La campaña fue dura, con predominio en los grandes medios de comunicación de los partidarios del “voto amarillo” y la ya famosa decisión de que los canales de televisión no emitieran una pieza publicitaria por el “voto verde” en la que Sara Méndez pedía que los votantes la ayudaran a encontrar a su hijo secuestrado y desaparecido cuando era un bebé.
Resultados
En las urnas ganó el amarillo, con 57% contra 43%. El verde sólo triunfó en Montevideo, y obtuvo sus mejores resultados del interior en Canelones, Maldonado, Paysandú, San José y Soriano. Sin embargo, al evaluar los resultados con perspectiva histórica podemos ver que el avance del campo “progresista” fue muy relevante.
En las elecciones nacionales de 1989, siete meses después del referéndum, sufrieron duros reveses los principales defensores de la ley de caducidad, el colorado Enrique Tarigo (que perdió las internas del entonces llamado Batllismo Unido pese a contar con el respaldo de Sanguinetti y ni siquiera pudo ser candidato a la presidencia) y los nacionalistas que se habían alineado con Ferreira Aldunate (aunque en esto último incidió mucho, sin duda, la muerte del caudillo), mientras que pasaron al frente Jorge Batlle y Luis Alberto Lacalle, ambos alineados con el “voto amarillo” pero con un perfil bastante bajo. En esas elecciones, además, el Frente Amplio ganó por primera vez la Intendencia de Montevideo, con la candidatura de Tabaré Vázquez, que había integrado la Comisión Nacional Pro Referéndum.
La orientación estratégica frenteamplista mencionada al hablar de la integración de esa comisión se desarrollaría luego en el exitoso referéndum contra una parte de la ley de empresas públicas, en 1992, y, en el terreno electoral, con la formación del Encuentro Progresista en 1994 y de Nueva Mayoría en 2004.
La contrapartida fue, por supuesto, el mantenimiento de la impunidad, que persistió durante décadas, pese a varios embates contra la ley que la impuso. Las secuelas han sido graves, tanto en lo referido específicamente al escamoteo de la verdad y la justicia durante décadas (con avances importantes, pero relativamente escasos, desde que el Frente Amplio asumió el gobierno nacional, en 2005) como en términos ideológicos.
En la Suprema Corte de Justicia hasta hoy persisten posiciones sobre los delitos de lesa humanidad incompatibles con la doctrina internacional. Las Fuerzas Armadas no han procesado una ruptura drástica con su pasado dictatorial.
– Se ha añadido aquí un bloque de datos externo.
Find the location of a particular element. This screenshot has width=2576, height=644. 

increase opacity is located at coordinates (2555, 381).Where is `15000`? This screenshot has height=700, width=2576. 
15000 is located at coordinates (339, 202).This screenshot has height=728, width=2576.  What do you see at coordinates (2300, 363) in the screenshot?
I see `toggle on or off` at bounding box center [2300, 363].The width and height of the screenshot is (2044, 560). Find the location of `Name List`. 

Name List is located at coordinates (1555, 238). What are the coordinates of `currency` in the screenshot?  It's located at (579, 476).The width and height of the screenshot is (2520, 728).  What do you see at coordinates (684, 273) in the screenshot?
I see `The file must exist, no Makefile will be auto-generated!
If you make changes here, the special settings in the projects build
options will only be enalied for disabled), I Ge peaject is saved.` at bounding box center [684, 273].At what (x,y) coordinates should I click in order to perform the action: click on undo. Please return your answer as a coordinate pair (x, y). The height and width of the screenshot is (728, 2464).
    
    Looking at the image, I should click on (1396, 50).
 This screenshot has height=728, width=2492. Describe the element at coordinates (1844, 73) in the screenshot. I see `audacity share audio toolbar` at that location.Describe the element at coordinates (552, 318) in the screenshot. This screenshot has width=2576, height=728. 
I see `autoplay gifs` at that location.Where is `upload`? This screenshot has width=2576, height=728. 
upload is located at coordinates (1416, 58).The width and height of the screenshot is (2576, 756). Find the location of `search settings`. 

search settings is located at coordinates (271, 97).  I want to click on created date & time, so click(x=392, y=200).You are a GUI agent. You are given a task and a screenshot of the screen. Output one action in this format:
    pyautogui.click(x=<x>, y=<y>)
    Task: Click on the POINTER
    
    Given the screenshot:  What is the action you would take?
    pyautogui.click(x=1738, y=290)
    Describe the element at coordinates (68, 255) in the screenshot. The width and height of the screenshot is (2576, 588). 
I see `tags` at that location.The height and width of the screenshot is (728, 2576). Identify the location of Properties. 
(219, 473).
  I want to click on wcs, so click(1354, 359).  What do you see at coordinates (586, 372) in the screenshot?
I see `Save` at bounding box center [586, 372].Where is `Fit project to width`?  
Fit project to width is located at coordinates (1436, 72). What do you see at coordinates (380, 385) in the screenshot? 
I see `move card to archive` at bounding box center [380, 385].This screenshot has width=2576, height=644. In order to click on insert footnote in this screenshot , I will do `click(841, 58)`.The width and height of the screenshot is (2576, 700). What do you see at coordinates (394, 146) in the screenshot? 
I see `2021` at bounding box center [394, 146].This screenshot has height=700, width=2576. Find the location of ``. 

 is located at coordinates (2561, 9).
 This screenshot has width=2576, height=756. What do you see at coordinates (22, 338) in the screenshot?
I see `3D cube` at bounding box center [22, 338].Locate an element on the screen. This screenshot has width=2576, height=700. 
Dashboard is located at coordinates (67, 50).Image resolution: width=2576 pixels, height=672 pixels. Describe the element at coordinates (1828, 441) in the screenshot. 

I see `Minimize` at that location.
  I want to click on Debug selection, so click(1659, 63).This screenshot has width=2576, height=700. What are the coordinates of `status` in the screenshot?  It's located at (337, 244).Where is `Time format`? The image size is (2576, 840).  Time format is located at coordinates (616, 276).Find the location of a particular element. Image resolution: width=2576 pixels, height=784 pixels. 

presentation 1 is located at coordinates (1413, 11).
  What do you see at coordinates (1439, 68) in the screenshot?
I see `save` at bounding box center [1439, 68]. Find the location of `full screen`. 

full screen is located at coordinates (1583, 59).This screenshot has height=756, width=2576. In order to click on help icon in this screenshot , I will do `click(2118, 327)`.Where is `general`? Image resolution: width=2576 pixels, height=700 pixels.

La actividad social y política se sigue desarrollando bajo una fantasmal espada de Damocles que disuade a muchos de “excederse” en los conflictos. La “mano dura” para “poner orden” aún es reivindicada por amplios sectores de la población. Por último, pero no con menor importancia, hay espacio para que se llenen la boca con la “seguridad pública” y “la seguridad jurídica” quienes dejaron malheridas ambas.